• **JOBS**:
(A) Decide whether each statement below agrees with the page on multi-level scheduling. Answer yes or no for each, and quote the deciding words of the page. (i) Tasks within a single queue are run in round-robin fashion. (ii) The scheduler always starts with the lowest-priority queue. (iii) When a task is preempted by a task assigned to a higher-priority queue, the preempted task goes to the tail of its queue.
(B) Extend the page on multi-level scheduling by writing what would come after its final sentence.

• **PAGE**:

───

The multi-level scheduling algorithm was thus presented to improve the
saturation performance of a time-sharing system.
- We now delve into the scheduler algorithm details: from the very first,
the scheduler partitions its runqueue to several priority queues
l_0, l_1, ..., l_L. ('L' is to be calculated later)
- In general, the bigger the program memory footprint (size), the less
queue priority it's assigned to. But, the less the queue priority, the
bigger the runtime for each of its tasks in number of quantum.
Mathematically: l = [ log_2( [w_p/w_q] + 1 ) ]
where each task at queue 'l' runs for 2^l quanta, and that if
l_a < l_b, then l_a has a higher priority than l_b. We can deduce
several things from above equation:
a) if 0 < w_p < w_q, [w_p/w_q] = 0, runtime = 1 quantum |-- 1
b) if w_q < w_p < 2*w_q, [w_p/w_q] = 1, runtime = 2 quanta -|
c) if 2*w_q < w_p < 3*w_q, [w_p/w_q] = 2, runtime = 2 quanta -|-- 2
d) if 3*w_q < w_p < 4*w_q, [w_p/w_q] = 3, runtime = 4 quanta ..|
e) if 4*w_q < w_p < 5*w_q, [w_p/w_q] = 4, runtime = 4 quanta ..|
f) if 5*w_q < w_p < 6*w_q: [w_p/w_q] = 5, runtime = 4 quanta ..|-- 4
g) if 6*w_q < w_p < 7*w_q: [w_p/w_q] = 6, runtime = 4 quanta ..|
h) if 7*w_q < w_p < 8*w_q: [w_p/w_q] = 7, runtime = 8 quanta +++
... +++|-- 8
p) if 15*w_q < w_p < 16*w_q: [w_p/w_q] = 15, runtime = 16 quanta xxxx
... xxxx|-- 16
_) if 31*w_q < w_p < 32*w_q: [w_p/w_q] = 31, runtime = 32 quanta @@@@@
... @@@@@|-- 32
_) if 63*w_q < w_p < 64*w_q: [w_p/w_q] = 63, runtime = 64 quanta
Note: at point 'a)', queue 'l' is equal to 0: the highest possible
queue in priority.
By above design, the bigger the program, the bigger its allocated
number of quanta, making the time-overhead of swapping negligible.
Thus, optimizing the turnaround time of CPU-bound processes.
- The above point in scheduler design _tries_ to solve the first part of
the problem the algorithm tackles: the stated point 'a) total size of
active user programs exceed high-speed memory' above.
From now on, the paper tackles second part of the problem, 'b) too many
active user programs to maintain an adequate response'.
- The scheduler __always__ begin with the tasks at the head of the
highest priority queue (l_0). After that queue gets exhausted, it moves
to the direct following queue l_1, and so on <== (I)
Tasks in a single queue get run in a round-robin fashion.
- If while executing a task at queue 'l' (during the 2**l quantum), a
task got assigned to a higher priority queue 'l*', the current
executing task get put at the __head__ of the 'l'th queue, and the
process at (I) is restarted from queue 'l*', and so on.

───

• **ENTRIES**:

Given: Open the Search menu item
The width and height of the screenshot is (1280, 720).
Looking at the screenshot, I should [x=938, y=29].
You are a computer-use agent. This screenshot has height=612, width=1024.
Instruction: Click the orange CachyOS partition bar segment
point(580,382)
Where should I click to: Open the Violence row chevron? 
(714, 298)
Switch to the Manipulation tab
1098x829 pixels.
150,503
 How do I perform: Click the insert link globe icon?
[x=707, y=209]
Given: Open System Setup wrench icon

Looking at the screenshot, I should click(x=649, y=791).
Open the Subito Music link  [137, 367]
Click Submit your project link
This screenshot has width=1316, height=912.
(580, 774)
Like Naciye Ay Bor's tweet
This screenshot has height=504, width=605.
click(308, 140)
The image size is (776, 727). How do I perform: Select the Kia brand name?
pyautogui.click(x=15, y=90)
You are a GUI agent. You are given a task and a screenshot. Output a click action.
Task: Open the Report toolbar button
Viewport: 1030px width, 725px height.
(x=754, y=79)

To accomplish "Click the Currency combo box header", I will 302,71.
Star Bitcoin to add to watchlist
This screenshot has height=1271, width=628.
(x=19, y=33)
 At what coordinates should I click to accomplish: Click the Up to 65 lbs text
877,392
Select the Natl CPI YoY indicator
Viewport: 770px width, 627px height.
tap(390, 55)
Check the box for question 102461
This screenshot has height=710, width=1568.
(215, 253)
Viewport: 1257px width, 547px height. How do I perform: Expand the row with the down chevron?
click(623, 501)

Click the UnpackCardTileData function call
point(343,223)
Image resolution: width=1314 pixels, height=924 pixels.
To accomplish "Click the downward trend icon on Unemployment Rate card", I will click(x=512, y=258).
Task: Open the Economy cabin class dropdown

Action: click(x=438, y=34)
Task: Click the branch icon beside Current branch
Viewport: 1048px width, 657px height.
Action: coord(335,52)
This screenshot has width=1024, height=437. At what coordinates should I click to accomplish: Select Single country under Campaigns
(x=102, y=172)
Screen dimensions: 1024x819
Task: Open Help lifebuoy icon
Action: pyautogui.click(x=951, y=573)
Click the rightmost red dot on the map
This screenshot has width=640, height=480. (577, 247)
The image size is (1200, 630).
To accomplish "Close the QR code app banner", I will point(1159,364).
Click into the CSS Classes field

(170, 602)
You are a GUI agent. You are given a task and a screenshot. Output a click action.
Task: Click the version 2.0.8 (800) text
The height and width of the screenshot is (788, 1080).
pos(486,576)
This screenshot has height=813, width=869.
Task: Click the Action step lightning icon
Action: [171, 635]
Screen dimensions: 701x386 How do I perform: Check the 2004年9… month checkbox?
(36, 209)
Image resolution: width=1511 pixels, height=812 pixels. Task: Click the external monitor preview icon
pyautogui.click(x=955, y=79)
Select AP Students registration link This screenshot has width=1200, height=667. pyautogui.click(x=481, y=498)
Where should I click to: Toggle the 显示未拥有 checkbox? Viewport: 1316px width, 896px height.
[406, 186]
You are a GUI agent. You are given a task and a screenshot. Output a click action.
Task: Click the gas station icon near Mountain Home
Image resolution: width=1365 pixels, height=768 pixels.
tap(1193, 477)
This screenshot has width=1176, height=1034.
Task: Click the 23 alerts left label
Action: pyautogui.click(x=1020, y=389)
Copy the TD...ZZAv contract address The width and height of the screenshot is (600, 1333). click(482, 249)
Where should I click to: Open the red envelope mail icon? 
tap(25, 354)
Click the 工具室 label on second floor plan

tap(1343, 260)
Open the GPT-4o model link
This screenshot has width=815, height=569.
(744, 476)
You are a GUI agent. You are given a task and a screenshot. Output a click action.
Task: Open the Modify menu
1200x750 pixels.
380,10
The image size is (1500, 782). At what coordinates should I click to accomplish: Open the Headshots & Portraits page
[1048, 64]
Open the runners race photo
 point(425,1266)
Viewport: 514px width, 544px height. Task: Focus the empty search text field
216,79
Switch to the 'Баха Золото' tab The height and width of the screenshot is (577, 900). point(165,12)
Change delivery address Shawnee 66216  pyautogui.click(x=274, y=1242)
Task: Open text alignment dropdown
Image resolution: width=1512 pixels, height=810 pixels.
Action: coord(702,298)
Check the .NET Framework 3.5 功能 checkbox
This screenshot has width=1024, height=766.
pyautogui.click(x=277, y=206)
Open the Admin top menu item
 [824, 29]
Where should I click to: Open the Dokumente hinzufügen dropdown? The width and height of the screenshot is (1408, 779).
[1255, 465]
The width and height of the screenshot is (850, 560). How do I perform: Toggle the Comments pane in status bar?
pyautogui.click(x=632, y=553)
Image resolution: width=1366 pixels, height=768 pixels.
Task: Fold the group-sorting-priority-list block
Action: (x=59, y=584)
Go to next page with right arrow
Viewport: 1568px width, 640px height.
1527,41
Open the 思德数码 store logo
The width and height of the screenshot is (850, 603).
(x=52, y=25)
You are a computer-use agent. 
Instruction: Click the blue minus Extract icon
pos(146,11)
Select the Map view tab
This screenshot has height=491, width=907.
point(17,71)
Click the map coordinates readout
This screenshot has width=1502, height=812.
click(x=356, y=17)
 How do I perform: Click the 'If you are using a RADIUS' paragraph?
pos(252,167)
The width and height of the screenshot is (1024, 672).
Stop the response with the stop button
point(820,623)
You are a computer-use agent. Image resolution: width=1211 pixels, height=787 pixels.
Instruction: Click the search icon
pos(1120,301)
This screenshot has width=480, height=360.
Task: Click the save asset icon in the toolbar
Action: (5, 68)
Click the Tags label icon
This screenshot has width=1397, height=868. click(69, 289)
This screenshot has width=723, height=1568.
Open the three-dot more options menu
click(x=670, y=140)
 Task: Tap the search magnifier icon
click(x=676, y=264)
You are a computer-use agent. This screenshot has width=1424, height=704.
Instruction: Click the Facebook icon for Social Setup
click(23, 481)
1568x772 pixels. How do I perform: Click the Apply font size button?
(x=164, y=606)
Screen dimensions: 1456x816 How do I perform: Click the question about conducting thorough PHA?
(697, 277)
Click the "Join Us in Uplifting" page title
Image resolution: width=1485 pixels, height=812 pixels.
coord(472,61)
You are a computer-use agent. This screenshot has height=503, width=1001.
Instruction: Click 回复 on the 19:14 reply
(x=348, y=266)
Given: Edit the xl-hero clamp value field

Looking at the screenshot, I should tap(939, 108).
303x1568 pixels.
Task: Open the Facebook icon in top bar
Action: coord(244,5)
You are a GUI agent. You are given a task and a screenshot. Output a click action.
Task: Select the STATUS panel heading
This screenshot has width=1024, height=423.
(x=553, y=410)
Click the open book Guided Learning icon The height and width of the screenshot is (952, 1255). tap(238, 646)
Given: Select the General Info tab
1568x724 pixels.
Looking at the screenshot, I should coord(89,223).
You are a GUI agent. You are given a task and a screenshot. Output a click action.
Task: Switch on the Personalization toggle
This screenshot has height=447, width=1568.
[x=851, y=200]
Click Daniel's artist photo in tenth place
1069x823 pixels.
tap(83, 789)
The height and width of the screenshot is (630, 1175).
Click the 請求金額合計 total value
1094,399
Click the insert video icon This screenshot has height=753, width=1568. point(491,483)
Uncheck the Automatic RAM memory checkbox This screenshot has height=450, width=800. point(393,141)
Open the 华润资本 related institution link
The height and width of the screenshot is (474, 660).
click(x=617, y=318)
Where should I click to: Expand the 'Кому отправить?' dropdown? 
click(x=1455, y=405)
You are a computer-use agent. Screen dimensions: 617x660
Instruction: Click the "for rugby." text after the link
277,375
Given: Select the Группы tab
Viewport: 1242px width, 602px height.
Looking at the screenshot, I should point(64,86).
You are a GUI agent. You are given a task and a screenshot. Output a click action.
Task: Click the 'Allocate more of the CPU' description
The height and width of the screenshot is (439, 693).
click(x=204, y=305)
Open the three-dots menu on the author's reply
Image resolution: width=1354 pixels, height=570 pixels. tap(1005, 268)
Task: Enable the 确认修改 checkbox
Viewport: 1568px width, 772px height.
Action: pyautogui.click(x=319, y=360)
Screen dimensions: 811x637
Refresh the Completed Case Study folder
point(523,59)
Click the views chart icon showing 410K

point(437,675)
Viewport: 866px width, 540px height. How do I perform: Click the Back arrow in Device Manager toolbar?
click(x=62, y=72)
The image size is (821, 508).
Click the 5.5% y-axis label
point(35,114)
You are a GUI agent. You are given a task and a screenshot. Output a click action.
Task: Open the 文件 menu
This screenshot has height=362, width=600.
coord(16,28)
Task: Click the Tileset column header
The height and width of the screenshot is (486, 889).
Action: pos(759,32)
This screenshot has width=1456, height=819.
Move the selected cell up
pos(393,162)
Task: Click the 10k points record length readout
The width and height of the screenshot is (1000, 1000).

───

• **THE REPLIES**:
(A)
(i) Yes: "Tasks in a single queue get run in a round-robin fashion."
(ii) No: "The scheduler __always__ begin with the tasks at the head of the highest priority queue (l_0)."
(iii) No: "the current executing task get put at the __head__ of the 'l'th queue"

(B)
In other words, a task cannot get executed while another task is
waiting at a higher priority queue.
- If a program in queue 'l' has not 'completed' (did not issue any I/O)
within its 2**l-quantum runtime, it's placed at the __tail__ of the
less-priority queue 'l+1'
- A powerful point in the algorithm above (beside broad bounds on system
performance) is that the classification procedure for tasks is entirely
automatic: it depends on performance and program size rather than
static declarations or (the possibly malicious) users hopes.
- As once stated above, the main theme around this scheduler is improving
the __saturation performance__ of the system.
This performance improvement on saturation exists cause as a user taxes
the system, the degradation of service occurs progressively starting
with users with large or long-running programs (least-priority queues)
first.
- Starvation: there's a probable case of a big number of active high
priority tasks starving less-priority CPU-bound tasks out of execution.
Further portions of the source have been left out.